P129 Women Who Use the “I Want the Kit” Internet Site to Test for Chlamydia and Gonorrhea: Does Where They Live Tell Us Who They Are?

Tuesday, March 13, 2012
Hyatt Exhibit Hall
Ravikiran Muvva, MPH, MPA, MBBS, Bureau of HIV/STD Prevention, Johns Hopkins School of Medicine, Baltimore City Health Department, Baltimore, MD, Angeli bueno, BA, Department of Public Health, University of California Los Angeles, Los Angeles, CA, Yu-Hsiang Hsieh, PhD, Department of Emergency Medicine, Johns Hopkins University, Baltimore, MD, Terry Hogan, BA, MPH, Bayview Medical Campus, Johns Hopkins Univerisity, Baltimore, MD and Charlotte Gaydos, DrPH, School of Medicine, Division of Infectious Diseases, STD Laboratory, Johns Hopkins University, Baltimore, MD

Background:Women in Baltimore City, Maryland have been able to order home collection kits via internet recruitment, iwantthekit.org since 2004.

Objectives:To compare the socio-demographic characteristics of census block groups (CBGs) where women have utilized iwantthekit for STI testing to those of CBGs where women have not.

Methods:Addresses were collected for each kit request between 2004 -2009, and were geocoded into 710 CBGs. CBGs from which kits were ordered (kit requesting CBGs) were compared to CBGs who did not order kits (non-kit requesting CBGs).The population characteristics of the two groups were compared using Chi Square. The means of percent home ownership and percent below poverty among CBGs were analyzed using t-test.

Results:From 2004 to 2009, there were 545 kit requesting CBGs, 159 non-kit requesting CBGs and 6 CBGs without any population. Kit requesting CBGs had a higher mean for percent of population below poverty (24.7% v. 20.1%) and a lower mean for percent of home-ownership (51.3% v. 58.9%),(p<0.01). 70.1% of kit requesting CBGs had a higher proportion of black female population (out of the total female population) when compared to 39.6% of  non-kit requesting CBGs,(p<0.001).
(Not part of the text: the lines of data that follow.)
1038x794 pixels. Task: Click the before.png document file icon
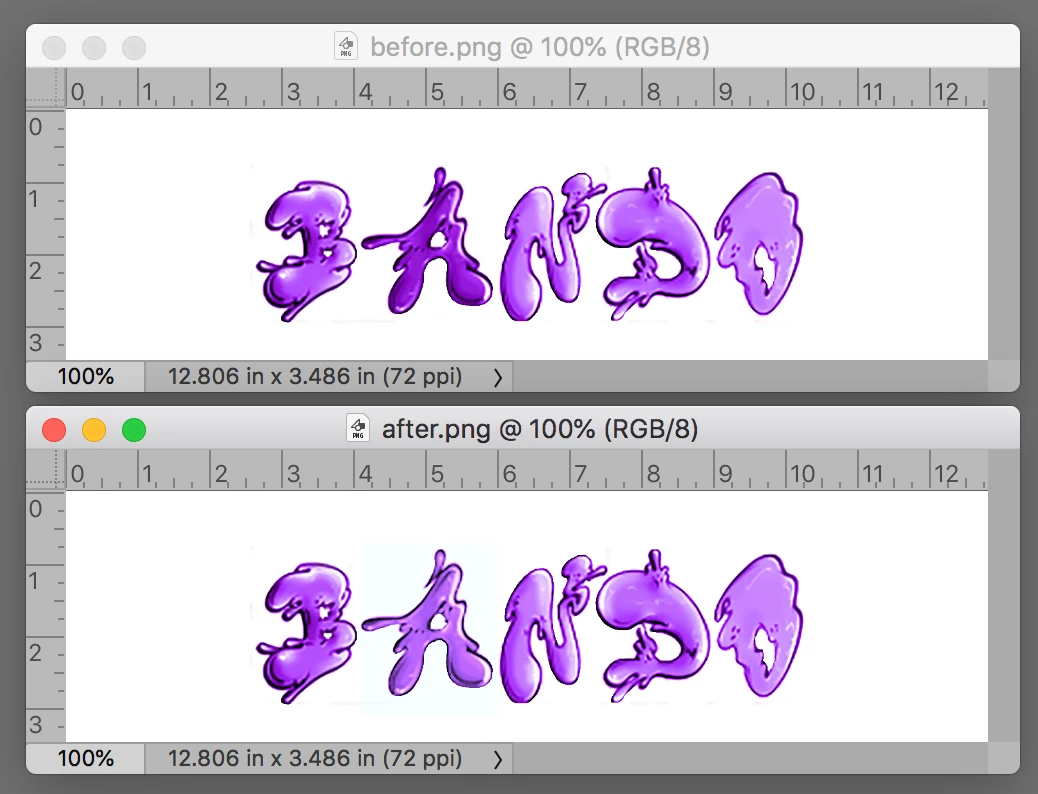tap(346, 46)
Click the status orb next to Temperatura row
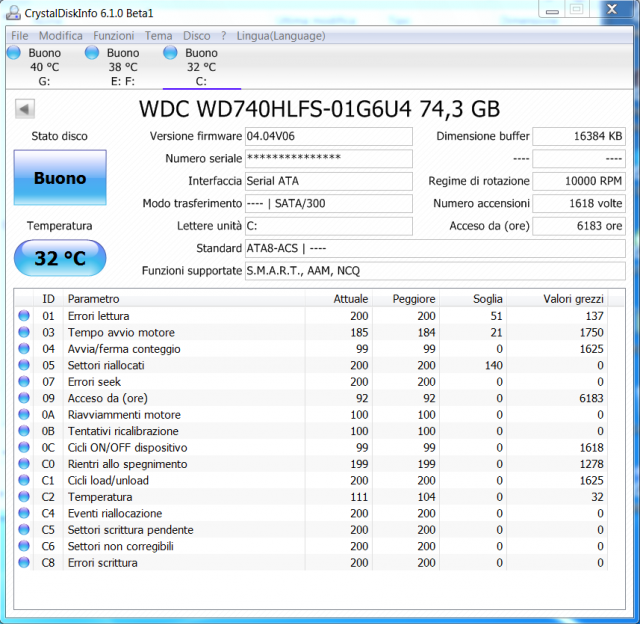Screen dimensions: 640x624 pos(24,497)
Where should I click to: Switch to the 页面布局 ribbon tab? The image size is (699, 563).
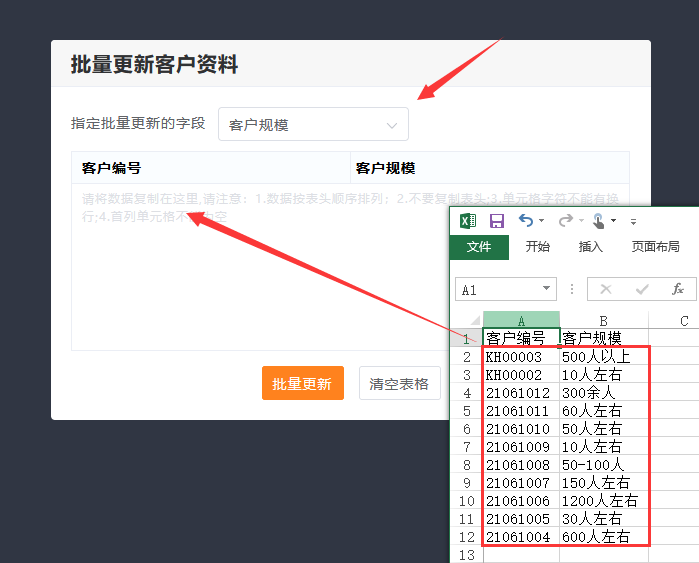[x=655, y=247]
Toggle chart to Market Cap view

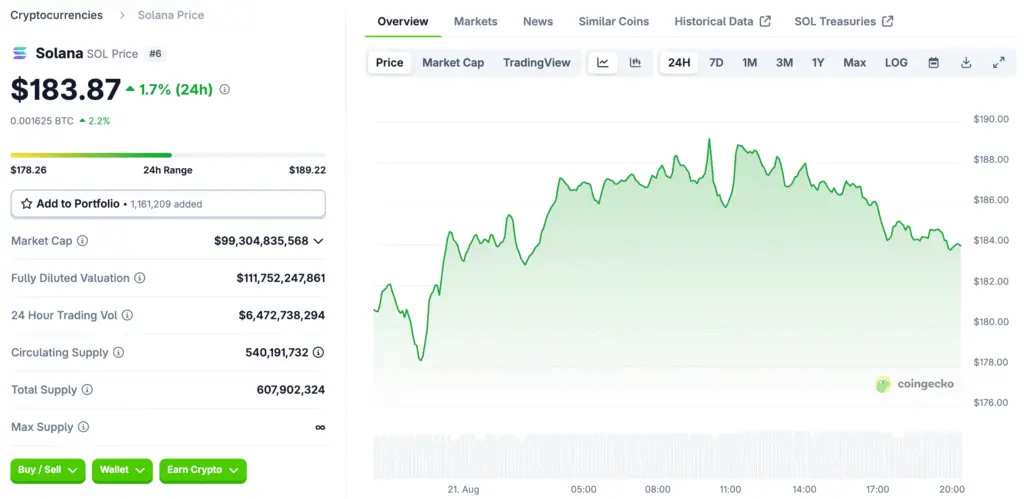pyautogui.click(x=453, y=63)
Furthermore, 58.4% of kit requesting CBGs had chlamydia rates above the Baltimore City morbidity rate for 2006 (989.1 per 100,000) compared to 48.4% of non-kit requesting CBGs (p<0.05). However, differences in gonorrhea rates between the two CBG categories were not significant.

Conclusions:Kit requesting CBGs were more likely to have a population below poverty, and have lower rates of home ownership.  Kit requesting CBGs also had a higher percent of black female population and had higher chlamydia rates.

Implications for Programs, Policy, and Research:STD programs may be able to utilize the Internet testing data to identify and target services for high morbidity populations. Internet testing may be a valuable tool for chlamydia testing in high morbidity areas.